She had never been sickly before an intestinal obstruction. Papang thought her diligence slowed her down. She would take her meals at nine, two, and half-past eight. After dinnertime, she would head straight to the sink to wash the plates and glasses, wipe the dining table, and scrub its dark spots. Then at morning, we would find her at our sari-sari store. I’d often see her accommodate all kinds of customers: ladies her age back-chatting their neighbors, men asking for a beer before midday and promising to pay before dusk, and Ilonggo kids who do not know what snacks were good for them.

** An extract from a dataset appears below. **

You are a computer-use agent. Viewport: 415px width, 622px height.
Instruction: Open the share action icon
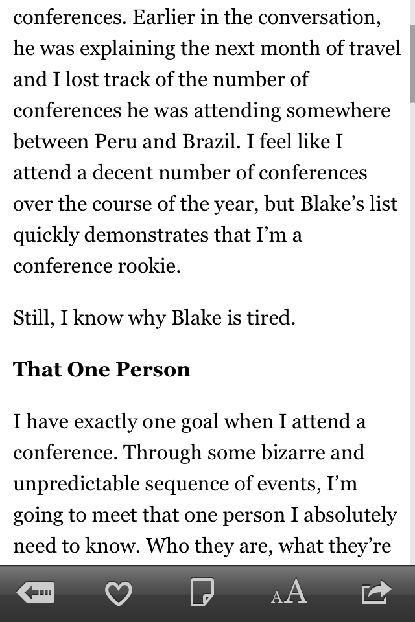tap(377, 592)
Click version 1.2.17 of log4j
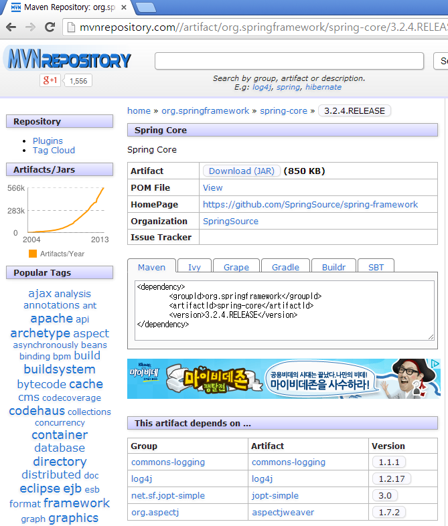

I was convinced she was too busy that she forgets herself at times. Mamang often complained about her ulcer. She brought a tiny White Flower menthol balm everywhere she went. I remembered how many times I would wake up at midnight by her footsteps. She paced around the kitchen and the lounge room. I could sense that she was trying hard to conceal her noise, but I could also imagine her eating snacks perhaps to bear the pain she had. Her favorite midnight snack is a biscuit so crunchy you could hear her teeth breaking it in two. Her spoon often hit her ceramic mug while she stirred her hot milk.
Despite all that, she was fit enough to have her belly cut open thrice. Mamang would cook vegetables. She cooked the best pinakbet. The slices might be of irregular sizes, but the okra and string beans were cooked to perfection. I may not have learned how to speak Ilocano, but she made sure we’d be known as one by the food we preferred to eat.
There was one dish of hers that I hated though: ampalaya with egg. She’d slice the ampalaya thickly, and wouldn’t bother soaking them in a bowl of water and salt. I’d much prefer them squeezed out of their green bitter juice, but Mamang disagreed. She said that that would remove the vegetable’s nutrients and anti-diabetes effects. She said I might as well eat eggs with garlic and onion, without the ampalaya.